Earlier this year, the Consumer Financial Protection Bureau and the Federal Trade Commission, both independent agencies, requested information on tenant screening processes, including how landlords and property managers set application and screening fees, which will help inform enforcement and policy actions under each agency’s jurisdiction. The CFPB has noted that background checks too often include inaccurate or misleading information and risk scores that lack independent validation of their reliability.
Today’s announcements build on the Biden-Harris Administration’s ongoing efforts to support renters, including through the release of a first-of-its-kind Blueprint for a Renters Bill of Rights and a Housing Supply Action Plan, focused on boosting the supply of affordable housing—including rental housing.
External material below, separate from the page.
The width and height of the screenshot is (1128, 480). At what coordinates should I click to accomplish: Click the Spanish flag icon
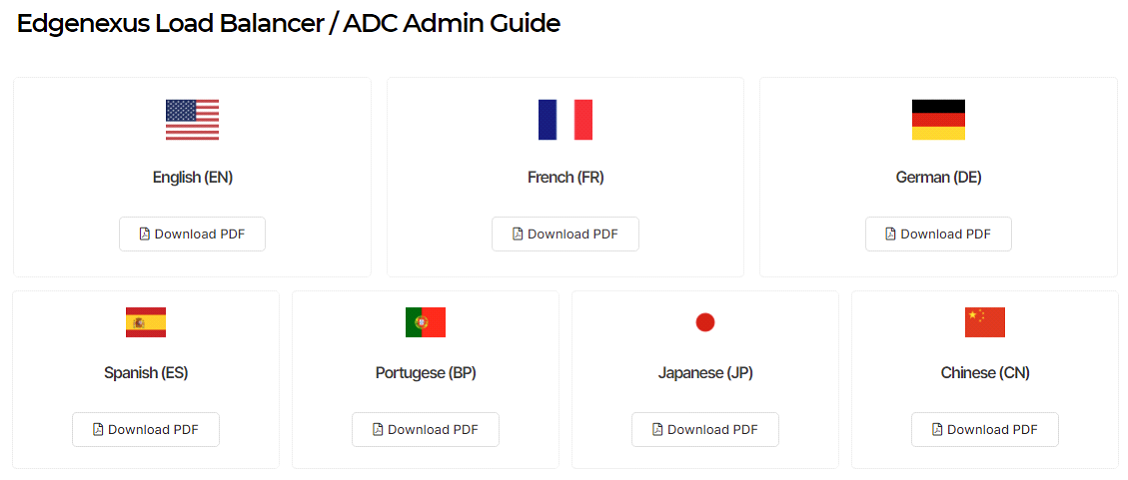pyautogui.click(x=146, y=322)
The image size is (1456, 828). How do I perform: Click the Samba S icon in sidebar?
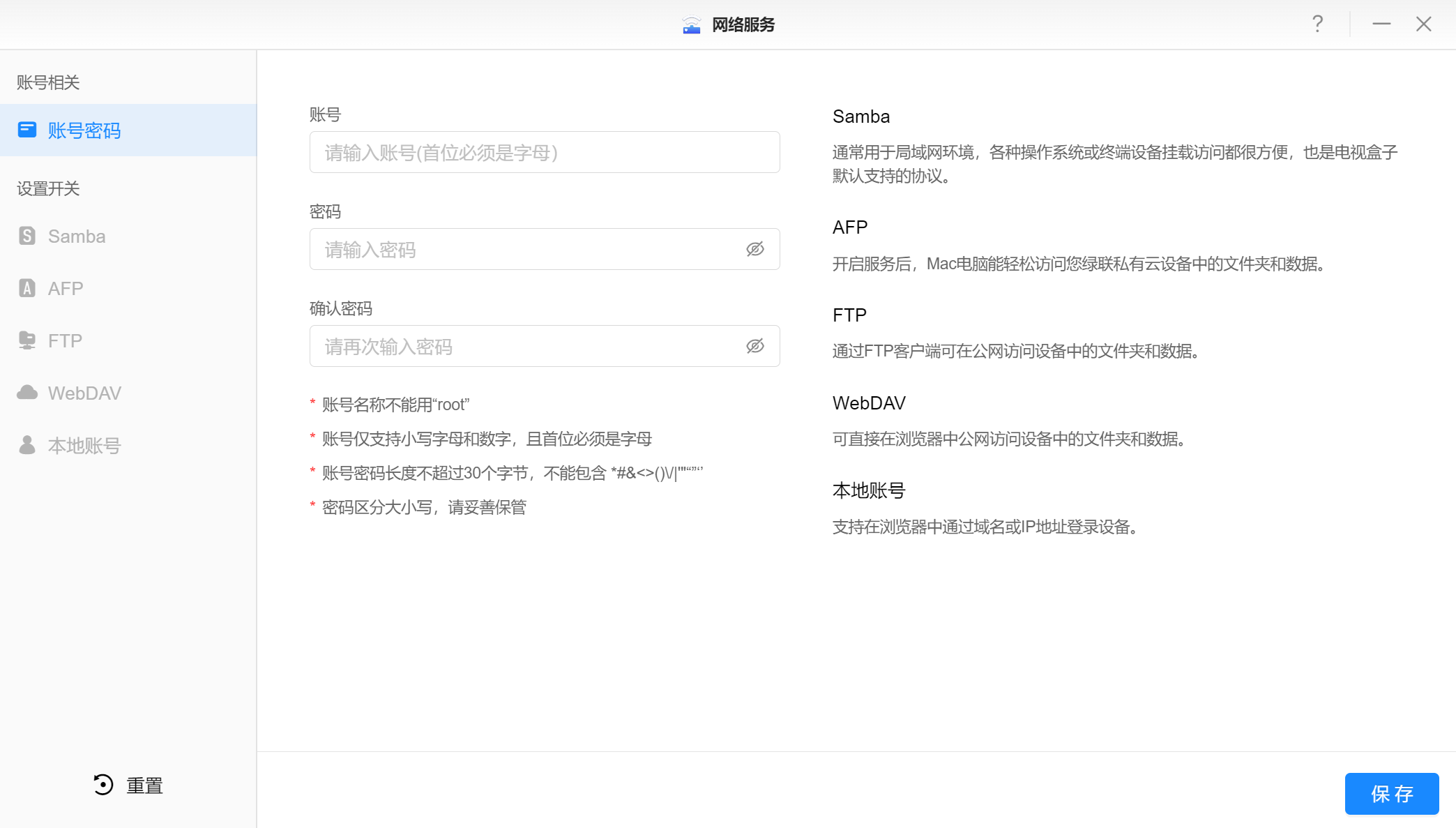pos(27,236)
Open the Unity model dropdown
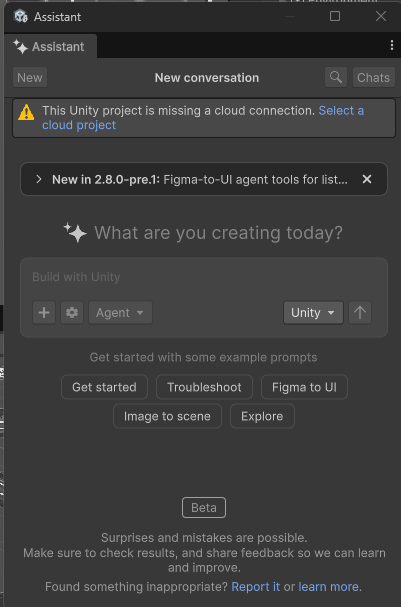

Reducing housing costs is central to Bidenomics, and recent data show that inflation in rental housing is abating. Moreover, experts predict that roughly 1 million new apartments will be built this year, increasing supply that will further increase affordability. The actions announced today will help renters understand these fees and the full price they can expect to pay, and create additional competition housing providers to reduce reliance on hidden fees.
In the coming months, the Biden-Harris Administration will work with Congress, state leaders, and the private sector to address rental junk fees and build a fairer rental housing market. On July 26, the Senate Committee on Banking, Housing, and Urban Affairs will host its first-ever hearing on junk fees, including in the rental housing market.